Play with DingoDB using DingoClient

In order to be more faster, DingoDB presents API which is comprehensive and powerful to do operations on the database, such as DDL or DML operation.

Examples

Function about Dingo sdk: SDK Documents

1. Document_index

from dingodb import SDKDocumentDingoDB, SDKClient
from dingodb.common.document_rep import DocumentType, DocumentColumn, DocumentSchema


addrs = "127.0.0.1:22001,127.0.0.1:22002,127.0.0.1:22003"
sdk_client = SDKClient(addrs)

x = SDKDocumentDingoDB(sdk_client)
print(x)

index_name = "document_index_test"

delete_index

delete_index_out = x.delete_index(index_name)
print(delete_index_out)
import time

create_index

scheme =  DocumentSchema()
col = DocumentColumn("text", DocumentType.STRING)
scheme.add_document_column(col)
col = DocumentColumn("i64", DocumentType.INT64)
scheme.add_document_column(col)
col = DocumentColumn("f64", DocumentType.DOUBLE)
scheme.add_document_column(col)
col = DocumentColumn("bytes", DocumentType.BYTES)
scheme.add_document_column(col)
col = DocumentColumn("bool", DocumentType.BOOL)
scheme.add_document_column(col)
col = DocumentColumn("datetime", DocumentType.DATETIME)
scheme.add_document_column(col)

create_index_out = x.create_index(index_name, scheme, 3, operand=[5, 10, 20])
# create_index_out = x.create_index(index_name, scheme, 3)
print(create_index_out)
time.sleep(5)

make dataset

ids = [3, 5, 7, 9, 11, 13, 15, 17, 19, 21]
documents = [
    {"text" : "Ancient empires rise and fall, shaping history's course.", "i64" : 1003, "f64" : 1003.0, "bytes" : "bytes_data_3","bool":True, "datetime": "2021-01-01T00:00:00Z"},
    {"text" : "Artistic expressions reflect diverse cultural heritages.", "i64" : 1005, "f64" : 1005.0, "bytes" : "bytes_data_5","bool":False, "datetime": "2021-01-01T00:00:00Z"},
    {"text" : "Social movements transform societies, forging new paths.", "i64" : 1007, "f64" : 1007.0, "bytes" : "bytes_data_7","bool":True, "datetime": "2022-01-01T00:00:00Z"},
    {"text" : "Economies fluctuate, reflecting the complex interplay of global forces.", "i64" : 1009, "f64" : 1009.0, "bytes" : "bytes_data_9","bool":False, "datetime": "2022-01-01T00:00:00Z"},
    {"text" : "Strategic military campaigns alter the balance of power.", "i64" : 1011, "f64" : 1011.0, "bytes" : "bytes_data_11","bool":True, "datetime": "2023-01-01T00:00:00Z"},
    {"text" : "Quantum leaps redefine understanding of physical laws.", "i64" : 1013, "f64" : 1013.0, "bytes" : "bytes_data_13","bool":False, "datetime": "2023-01-01T00:00:00Z"},
    {"text" : "Chemical reactions unlock mysteries of nature.", "i64" : 1015, "f64" : 1015.0, "bytes" : "bytes_data_15","bool":True, "datetime": "2024-01-01T00:00:00Z"},
    {"text" : "Philosophical debates ponder the essence of existence.", "i64" : 1017, "f64" : 1017.0, "bytes" : "bytes_data_17","bool":False, "datetime": "2024-01-01T00:00:00Z"},
    {"text" : "Marriages blend traditions, celebrating love's union.", "i64" : 1019, "f64" : 1019.0, "bytes" : "bytes_data_19","bool":True, "datetime": "2025-01-01T00:00:00Z"},
    {"text" : "Explorers discover uncharted territories, expanding world maps.", "i64" : 1021, "f64" : 10021.0, "bytes" : "bytes_data_21","bool":False, "datetime": "2025-01-01T00:00:00Z"}
]

document_add_out = x.document_add(index_name, documents, ids)

WRITTEN PROBLEM A -
Reproduce word for word the part of the DingoDB guide that opens with the words containing "1. Document_index" and closes with "sdk_client = SDKClient(addrs)".
WRITTEN PROBLEM B -
In the DingoDB guide, what name is assigned to the index_name variable?
WRITTEN PROBLEM C -
List the names of all columns that the DingoDB guide adds to the document schema.
The lines after the DingoDB guide have no connection to it.

DATA LINES -

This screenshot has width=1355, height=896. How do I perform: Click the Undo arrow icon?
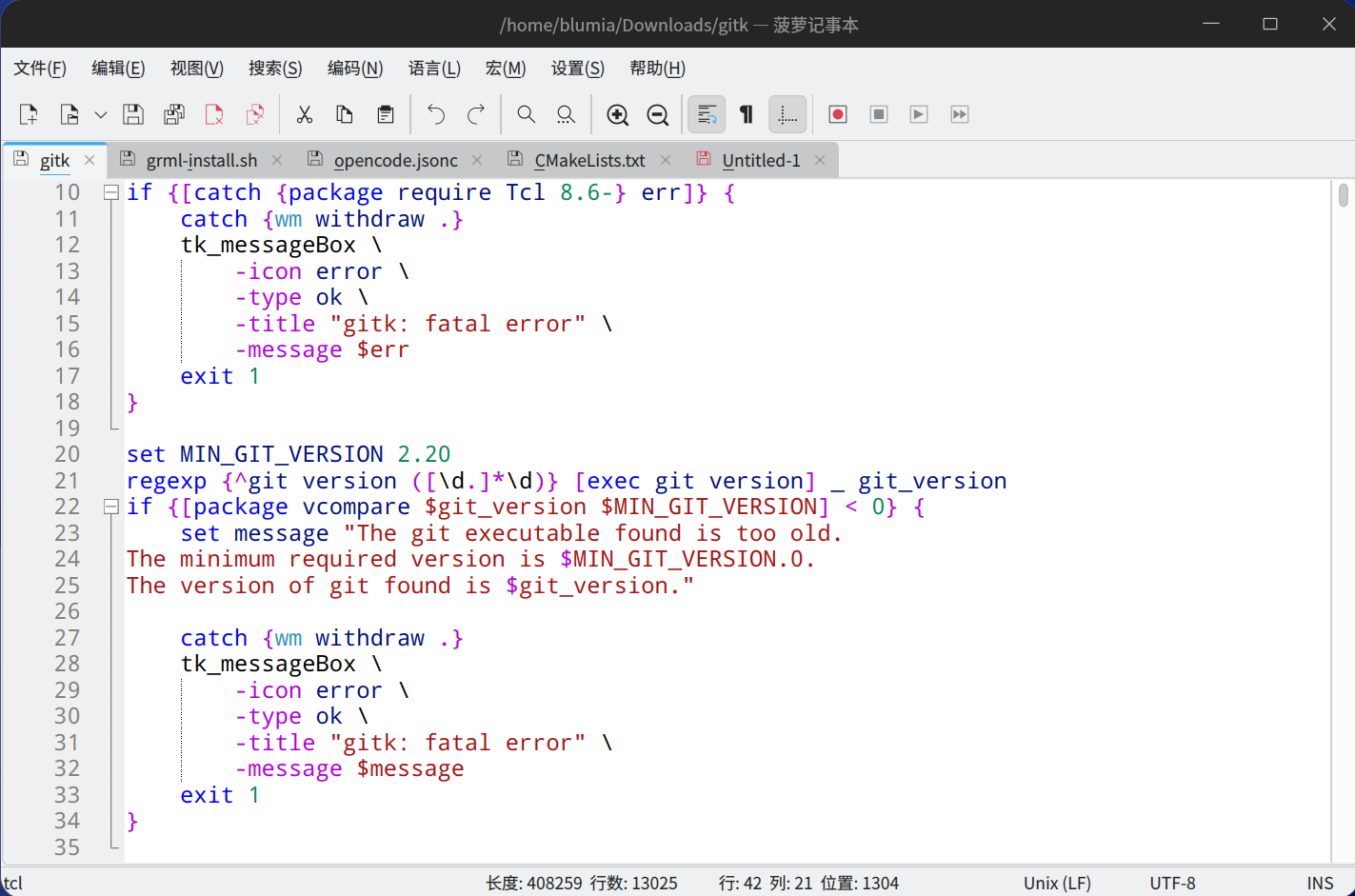point(436,114)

EXERCISE RESULT A -
1. Document_index

from dingodb import SDKDocumentDingoDB, SDKClient
from dingodb.common.document_rep import DocumentType, DocumentColumn, DocumentSchema


addrs = "127.0.0.1:22001,127.0.0.1:22002,127.0.0.1:22003"
sdk_client = SDKClient(addrs)

EXERCISE RESULT B -
document_index_test

EXERCISE RESULT C -
text, i64, f64, bytes, bool, datetime